Weißrussland verlassen musste Ende März der Vorsteher der römisch-katholischen Gemeinde zu Christus dem Barmherzigen in Postawy, der Geistliche Andrzej Bultschak. Ihm hatte man gleichfalls im Rahmen eines Ordnungsrechtsverfahren die Verbreitung extremistischer Materialien vorgeworfen. Nach Meinung der Strukturen der Rechtsschützer und Sicherheitsorgane sei auf dem YouTube-Kanal der Gemeinde ein Video veröffentlicht worden, das Bilder mit dem Logo eines nichtstaatlichen Fernsehsenders, der zu einer „extremistischen Formation“ abgestempelt worden war, enthielt. Auf den Bildern war der Moment der Festnahme von Menschen bei einer Protestaktion in Minsk zu sehen, die gegen die Unterstützung von Weißrussland für die russische Sonderoperation in der Ukraine aufgetreten waren. Die Gerichtsverhandlung gegen den Geistlichen erfolgte am 13. März, und er bekam eine Strafe im Umfang von 960 weißrussischen Rubeln.

Anfang April kam nach mehreren Tagen Ordnungshaft der Vorsteher der römisch-katholischen Gemeinde zum Heiligen Apostel Andreas in Lyntupy (Verwaltungsgebiet Witebsk), der Geistliche Alexander Baran, auf freien Fuß. Ihn hatte man wegen einer „nichtsanktionierten Mahnwache“ und der „Verbreitung extremistischer Materialien“ verurteilt. Zum Anlass war das geworden, dass Baran am 24. Februar auf dem Foto seines Profils im Internet sowohl die Flagge der Ukraine als auch die weiß-rot-weiße Flagge, das Symbol der weißrussischen Opposition, gepostet hatte.

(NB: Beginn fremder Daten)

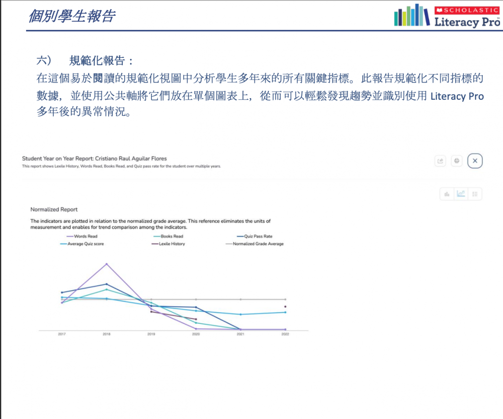Select the line chart view icon
Screen dimensions: 503x419
[x=461, y=194]
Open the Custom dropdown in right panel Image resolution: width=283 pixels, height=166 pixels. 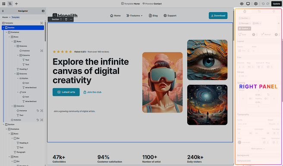coord(244,29)
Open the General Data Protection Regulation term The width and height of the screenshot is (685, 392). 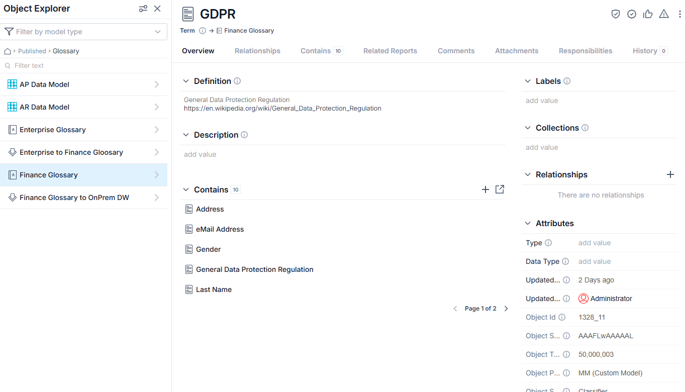pos(254,269)
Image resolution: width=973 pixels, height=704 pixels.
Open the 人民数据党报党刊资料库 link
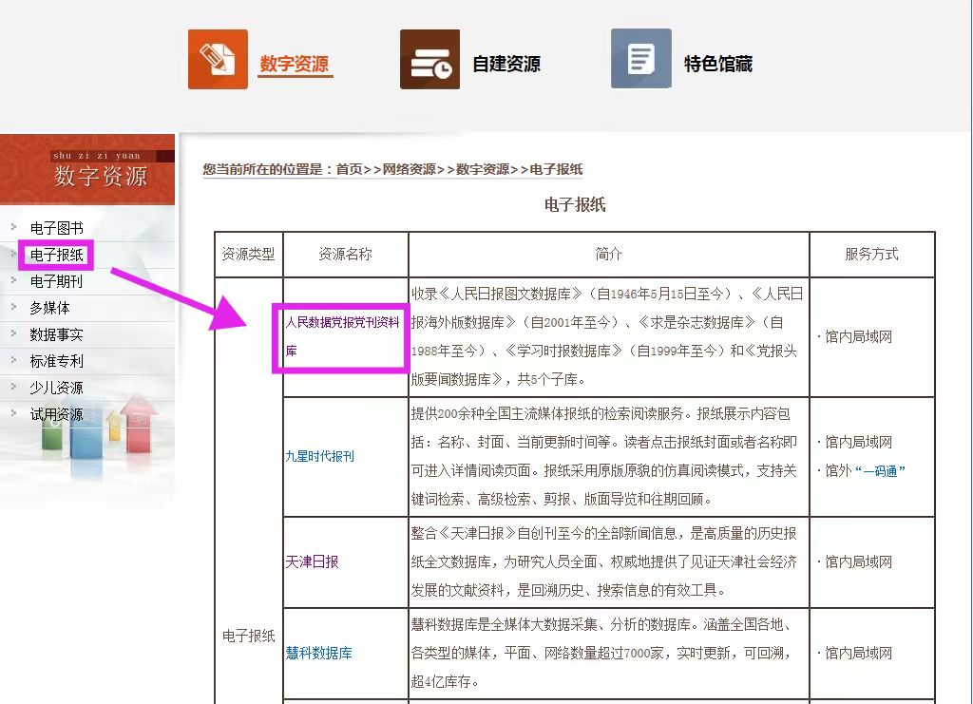pyautogui.click(x=342, y=323)
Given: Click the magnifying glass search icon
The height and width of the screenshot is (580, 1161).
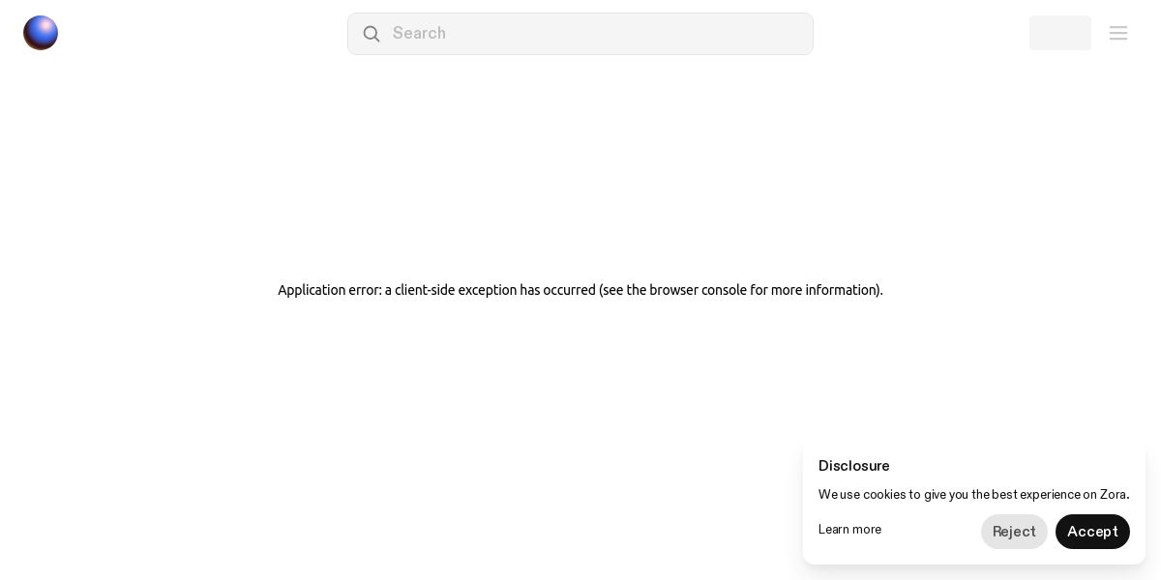Looking at the screenshot, I should click(x=372, y=34).
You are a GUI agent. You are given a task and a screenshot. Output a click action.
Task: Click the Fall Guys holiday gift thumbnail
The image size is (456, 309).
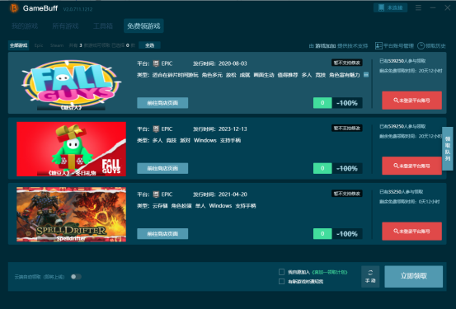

Am 28. März erklärte ein Gericht in Mogiljow den Geistlichen der Weißrussischen griechisch-katholischen Kirche Wassilij Jegorow aufgrund einer ungesetzlichen Mahnwache für schuldig und bestrafte ihn mit 50 Basis-Einheiten (1600 weißrussische Rubel, was etwa 448,50 Euro). Vor der Gerichtsverhandlung hatte man den Geistlichen drei Tage lang in der U-Haft festgehalten. Zum Grund für die Festnahme wurde der Auto-Aufkleber mit den Worten „Ukraine, vergib!“.

Die weißrussische Aktivistin Natalia Wassiljewitsch warnte auf ihrem Telegram-Kanal: „Allen Geistlichen in Belarus muss ich sagen: Derzeit nehmen die Behörden ein Monitoring der Accounts der Kleriker verschiedener Konfessionen in den sozialen Netzwerken vor. Die ideologischen Abteilungen in den Kreisen sind mit dem Studium der Facebook- und Instagram-Seiten der Geistlichen auf dem ihn unterstellten Territorium beschäftigt (Facebook und Instagram sind in der Russischen Föderation verbotene soziale Netzwerke – Anmerkung der Redaktion). Erfasst wird alles – Avatare mit der ukrainischen oder weiß-rot-weißen Flagge. Besondere Aufmerksamkeit gilt Reposts von „BelSat“, Radio Liberty (in Russland als sogenannter ausländischer Agent eingestuft) und anderen unabhängigen Massenmedien, die als extremistische anerkannt wurden. Die Aufgabe ist, das Informationsfeld von jeglichen, selbst den geringsten Erscheinungen einer Protestaktivität vollkommen zu säubern. Dies ist gegenwärtig die Hauptform für das Verfolgen von Klerikern in Belarus“.